Geometric dominating-set and set-cover via local-search

In this paper, we study two classic optimization problems: minimum geometric dominating set and set cover. In the dominating-set problem, for a given set of objects in the plane as input, the objective is to choose a minimum number of input objects such that every input object is dominated by the chosen set of objects. Here, we say that one object is dominated by another if their intersection is nonempty. For the second problem, for a given set of points and objects in the plane, the objective is to choose a minimum number of objects to cover all the points. This is a particular version of the set-cover problem.

Both problems have been well-studied, subject to various restrictions on the input objects. These problems are $\mathrm{APX}$-hard for object sets consisting of axis-parallel rectangles, ellipses, α-fat objects of constant description complexity, and convex polygons. On the other hand, $\mathrm{PTAS}$s (polynomial time approximation schemes) are known for object sets consisting of disks or unit squares. Surprisingly, a $\mathrm{PTAS}$ was unknown even for arbitrary squares. For both problems obtaining a $\mathrm{PTAS}$ remains open for a large class of objects.
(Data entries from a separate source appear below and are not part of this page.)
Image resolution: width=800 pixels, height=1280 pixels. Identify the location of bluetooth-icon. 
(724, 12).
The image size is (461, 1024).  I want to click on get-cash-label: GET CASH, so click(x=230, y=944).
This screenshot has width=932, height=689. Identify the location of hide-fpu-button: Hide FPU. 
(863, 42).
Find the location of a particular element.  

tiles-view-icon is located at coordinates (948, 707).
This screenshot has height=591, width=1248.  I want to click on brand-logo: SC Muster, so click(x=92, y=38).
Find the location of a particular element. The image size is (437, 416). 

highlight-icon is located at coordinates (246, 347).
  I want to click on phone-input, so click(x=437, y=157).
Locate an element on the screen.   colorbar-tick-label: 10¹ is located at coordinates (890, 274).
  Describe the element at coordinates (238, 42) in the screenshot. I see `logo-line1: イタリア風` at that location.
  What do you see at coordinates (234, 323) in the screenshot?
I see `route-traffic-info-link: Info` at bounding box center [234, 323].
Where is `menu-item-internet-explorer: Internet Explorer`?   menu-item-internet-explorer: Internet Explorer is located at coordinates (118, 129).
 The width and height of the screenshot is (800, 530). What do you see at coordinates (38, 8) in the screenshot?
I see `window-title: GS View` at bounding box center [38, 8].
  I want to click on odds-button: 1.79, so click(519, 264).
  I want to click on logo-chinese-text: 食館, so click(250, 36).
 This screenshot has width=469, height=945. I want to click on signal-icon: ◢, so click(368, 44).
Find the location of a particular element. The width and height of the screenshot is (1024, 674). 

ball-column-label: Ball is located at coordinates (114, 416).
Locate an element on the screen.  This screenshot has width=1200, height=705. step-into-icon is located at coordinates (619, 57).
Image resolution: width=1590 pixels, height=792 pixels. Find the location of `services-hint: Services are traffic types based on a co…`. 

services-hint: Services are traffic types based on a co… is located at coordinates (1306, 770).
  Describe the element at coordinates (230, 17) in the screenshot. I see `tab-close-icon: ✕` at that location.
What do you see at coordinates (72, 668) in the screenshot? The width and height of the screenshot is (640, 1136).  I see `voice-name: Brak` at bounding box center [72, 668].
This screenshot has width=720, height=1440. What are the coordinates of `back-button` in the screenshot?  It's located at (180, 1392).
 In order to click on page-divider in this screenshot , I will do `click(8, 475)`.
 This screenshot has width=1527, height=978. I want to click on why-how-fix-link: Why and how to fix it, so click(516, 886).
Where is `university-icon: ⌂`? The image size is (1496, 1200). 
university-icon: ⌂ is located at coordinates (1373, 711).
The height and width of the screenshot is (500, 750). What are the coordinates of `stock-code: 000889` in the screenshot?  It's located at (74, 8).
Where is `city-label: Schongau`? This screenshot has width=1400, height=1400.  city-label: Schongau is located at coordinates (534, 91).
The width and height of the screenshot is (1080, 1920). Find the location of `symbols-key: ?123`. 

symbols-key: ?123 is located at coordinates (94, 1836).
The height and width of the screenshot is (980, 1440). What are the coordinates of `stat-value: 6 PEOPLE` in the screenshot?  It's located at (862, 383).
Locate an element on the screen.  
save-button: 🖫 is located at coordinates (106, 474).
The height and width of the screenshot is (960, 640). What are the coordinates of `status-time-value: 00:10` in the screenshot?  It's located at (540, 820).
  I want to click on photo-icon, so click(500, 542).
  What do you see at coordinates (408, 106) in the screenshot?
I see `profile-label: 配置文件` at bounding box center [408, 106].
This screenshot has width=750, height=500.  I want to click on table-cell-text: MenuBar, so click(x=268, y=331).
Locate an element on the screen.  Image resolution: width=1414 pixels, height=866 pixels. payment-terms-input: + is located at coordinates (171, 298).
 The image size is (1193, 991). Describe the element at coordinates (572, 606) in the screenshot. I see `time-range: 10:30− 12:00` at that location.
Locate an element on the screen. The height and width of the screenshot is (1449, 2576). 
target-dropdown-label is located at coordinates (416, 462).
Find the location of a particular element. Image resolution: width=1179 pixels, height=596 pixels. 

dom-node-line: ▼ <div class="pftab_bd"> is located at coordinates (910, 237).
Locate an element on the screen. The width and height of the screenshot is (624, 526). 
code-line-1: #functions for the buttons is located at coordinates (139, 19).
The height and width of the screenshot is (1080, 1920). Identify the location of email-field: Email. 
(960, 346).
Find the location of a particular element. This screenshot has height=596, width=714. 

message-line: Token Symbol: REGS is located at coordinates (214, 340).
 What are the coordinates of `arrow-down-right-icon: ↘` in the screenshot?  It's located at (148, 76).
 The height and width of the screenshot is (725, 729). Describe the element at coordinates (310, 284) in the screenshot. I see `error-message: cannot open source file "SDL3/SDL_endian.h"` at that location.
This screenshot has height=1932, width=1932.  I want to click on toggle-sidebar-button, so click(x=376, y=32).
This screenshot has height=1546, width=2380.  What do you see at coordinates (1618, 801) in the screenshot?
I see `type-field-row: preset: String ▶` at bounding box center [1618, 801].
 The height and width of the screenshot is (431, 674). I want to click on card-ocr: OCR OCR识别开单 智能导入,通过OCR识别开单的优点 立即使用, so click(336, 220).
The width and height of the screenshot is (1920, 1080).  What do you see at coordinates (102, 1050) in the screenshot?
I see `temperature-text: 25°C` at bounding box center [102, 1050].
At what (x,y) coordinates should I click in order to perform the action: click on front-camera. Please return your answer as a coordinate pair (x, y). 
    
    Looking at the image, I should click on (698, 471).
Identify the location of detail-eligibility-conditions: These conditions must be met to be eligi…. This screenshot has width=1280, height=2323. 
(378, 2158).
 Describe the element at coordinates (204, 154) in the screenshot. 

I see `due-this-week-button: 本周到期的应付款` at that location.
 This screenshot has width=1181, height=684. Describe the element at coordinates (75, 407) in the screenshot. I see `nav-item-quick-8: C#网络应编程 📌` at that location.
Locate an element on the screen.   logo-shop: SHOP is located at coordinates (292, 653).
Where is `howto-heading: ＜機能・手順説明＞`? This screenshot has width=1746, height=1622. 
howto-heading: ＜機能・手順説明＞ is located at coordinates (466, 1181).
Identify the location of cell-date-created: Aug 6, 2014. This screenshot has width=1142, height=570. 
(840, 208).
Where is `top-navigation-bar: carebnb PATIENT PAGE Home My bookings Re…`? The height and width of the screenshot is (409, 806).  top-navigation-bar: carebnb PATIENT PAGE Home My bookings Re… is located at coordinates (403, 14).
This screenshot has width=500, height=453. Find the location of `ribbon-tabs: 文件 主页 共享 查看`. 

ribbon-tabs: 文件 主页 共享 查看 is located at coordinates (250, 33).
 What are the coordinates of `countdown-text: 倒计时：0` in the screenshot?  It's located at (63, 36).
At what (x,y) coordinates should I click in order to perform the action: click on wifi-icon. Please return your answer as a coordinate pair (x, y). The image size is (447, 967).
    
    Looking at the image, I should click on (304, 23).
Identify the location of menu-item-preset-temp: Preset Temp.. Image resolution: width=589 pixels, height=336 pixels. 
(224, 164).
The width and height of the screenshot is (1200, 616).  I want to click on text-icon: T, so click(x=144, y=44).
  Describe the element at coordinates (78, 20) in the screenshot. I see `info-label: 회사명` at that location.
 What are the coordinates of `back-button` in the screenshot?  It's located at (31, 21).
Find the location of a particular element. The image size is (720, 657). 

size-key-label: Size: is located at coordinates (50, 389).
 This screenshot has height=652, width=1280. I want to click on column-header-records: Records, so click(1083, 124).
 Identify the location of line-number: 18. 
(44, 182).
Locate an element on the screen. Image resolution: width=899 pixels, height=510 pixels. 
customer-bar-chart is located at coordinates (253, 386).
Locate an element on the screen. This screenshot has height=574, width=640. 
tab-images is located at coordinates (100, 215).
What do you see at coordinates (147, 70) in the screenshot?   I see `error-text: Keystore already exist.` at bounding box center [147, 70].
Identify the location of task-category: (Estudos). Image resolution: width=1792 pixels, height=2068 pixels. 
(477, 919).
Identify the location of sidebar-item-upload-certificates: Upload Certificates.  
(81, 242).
For the dominating-set problem, we prove that a popular local-search algorithm leads to a $(1+\epsilon )$ approximation for a family of homothets of a convex object (which includes arbitrary squares, k-regular polygons, translated and scaled copies of a convex set, etc.) in $n^{O(1/{\epsilon }^2)}$ time. On the other hand, the same approach leads to a $\mathrm{PTAS}$ for the geometric covering problem when the objects are convex pseudodisks (which include disks, unit height rectangles, homothetic convex objects, etc.). Consequently, we obtain an easy-to-implement approximation algorithm for both problems for a large class of objects, significantly improving the best-known approximation guarantees.